Wednesday, February 7, 2007

Mel Stottlemyre and Ron Guidry

Brent asks:

How do you assess Mel Stottlemyre's time as pitching coach as the Yankees?

It has been said that he works well with soft-throwing and breaking-ball pitchers than power powers. In assessment to the type of pitchers the Yankees are seemingly focusing on through the draft and trades (sinkerballs and developing pitchers with great breaking stuff), would he have been the better fit (now and in the future) than Guidry in the same spot?

Evaluating a pitching or hitting coach has to be the hardest job in baseball. We don't see all the decisions that they make - unlike a manager. All we see is the result on the mound. The problem is, the pitching coach can only do so much with what he has. We can't blame Mel for Donovan Osbourne, can we? At the same time, we can't give Leo Mazzone credit for John Smoltz?
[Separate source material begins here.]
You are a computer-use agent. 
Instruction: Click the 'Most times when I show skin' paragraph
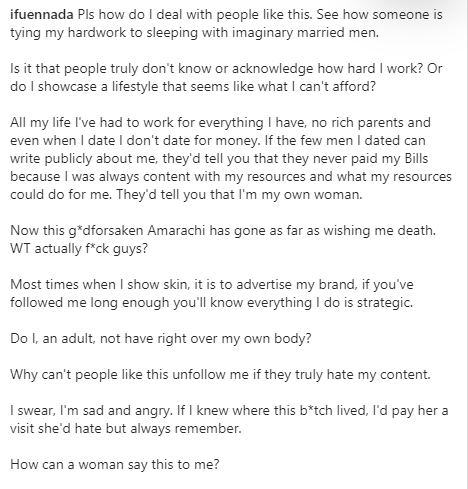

It all really comes down to my opinion. My personal opinion? I think he did a bad job with the Yankees. It's often said that "The best players make the worst coaches". Mel was a very good player. If he hadn't retired at age 32, he would probably be in the Hall of Fame. However, he was an unconventional player. He was the 1960s version of Chien-Ming Wang. Stottlemyre was a bonafide innings eater who forced players to pound balls in to the ground, but not strike out.

Who succeeded under Stottlemyer? Pettitte did. Cone did. Wells did. Mussina has. Duque did. Lieber sort of did. Who got worse under Stottlemyer? Clemens, Johnson and Vazquez. I think we can dismiss Brown, Contreras, and Weaver for other reasons.

It seems pretty clear to me: Pitchers whose primary weapon is the ground ball did well under Stottlemyer. Of course, Cone, Wells, Pettitte, and Mussina are all near hall of fame level, so they Mel may have had little to do with it.

I think that Johnson's problems can be attributed a little bit to age. Still, he went from the best pitcher in the National League to a decent little pitcher in the American League under Mel. But hell, he was pretty good in 2005.

Let's look at Clemens and Vazquez. Clemens came to the Yankees in 1999, coming off two of the best seasons of his career. Entering the Yankees, his strikeout rates declined and his performance went with it. He may have won the Cy Young award, but he didn't deserve it. Nor was he his old self until he left the Yankees, and was a top-3 pitcher in baseball again.

Javy Vazquez looked like a great pickup for Cashman before 2004. I was singing his praises. Vazquez was the jewel of the National League in the prime of his career. He was coming off a 241 K season, with great control. He was never much of a ground ball pitcher. He lost a third of his strikeouts with the Yankees, leading to his poor season. Of course, since moving away from Stottlemyer, Vazquez hasn't gotten much better.

The verdict? I think that there is some truth to Stottlemyer's problem with power pitchers, but I don't think that he is to blame for the Yankee pitching demise after 2003. Let's be honest, the Yankee pitching staff from 1997 until 2003 was as good as it gets, and few teams could win 102 games the season after losing Andy Petttite, Roger Clemens, and David Wells. I think a lot of factors - injury, bad luck, defensive decline, coaching, and less talent - resulted in our post-2003 pitching decline.

I like what Guidry has done so far. Mussina was throwing his changeup more. Wang blossomed (in a Stottlemyre style). I can't fault him for Randy Johnson's bad back. Beyond that, he didn't have a whole lot to work with. 2007 will help to define what kind of coach he is. He neither has a large group of hall of fame talent nor does he have a bunch of scrubs. Igawa is going to be a challenge, and so will the potential group coming up from Scranton.

I'm working on the Ohlendorf profile now. It will either be up on Thursday or late this weekend.